Pin 7 & 3 of connector P2 jump high during power down. Let’s take a look at what’s going on on the input and output of the NOT gate UE6.

Yellow is input and blue is output. It seems that when unit is powered down, the input slowly goes down as the capacitor discharges. Once the input voltage drops to about 2.2v, the IC tries to drive the output high. The output jumps to a bit over 1v as that’s what still remains in the capacitor.
The 1v input into UJ6 shouldn’t be enough to trigger the NOT gate, but it does. Let’s take a closer look.
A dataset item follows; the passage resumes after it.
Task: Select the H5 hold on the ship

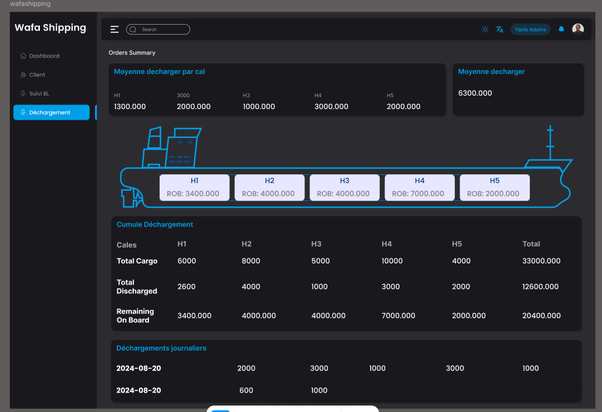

Blue is the UJ6 input (same as above), and yellow is the output. Notice this DM7406N chip has a 5v input and 12v output. When the input reaches about 1v, the output drops to 0v, and the drive spins when UJ6 output (yellow) is low. According to the datasheet, LOW level input max is 0.8v and HIGH level input min is 2v. For inputs between 0.8v~2.0v, output can be unexpected, hence the chip does seem to be in spec.
Solution
I wouldn’t be surprised if this drive behaved like this from the factory. I’ve decided to replace the UJ6 National Semiconductor DM7406N chip, as it’s a bit odd for it to flip the output to be low when input is only at 1v. The replacement IC which I ordered and arrived was a TI SM7406N, which is the same brand IC in my other CMB 3040 drive which doesn’t have this issue. After popping it in, my drive now powers down quietly without spinning up the drive.

Different chip manufactures may have slightly different behaviors in the 0.8v~2.0v ranges. This issue will depend on the combination of the IC chip brands used in UE6 and UJ6. If your drive experiences this, switching to a TI SM7406N might just resolve it.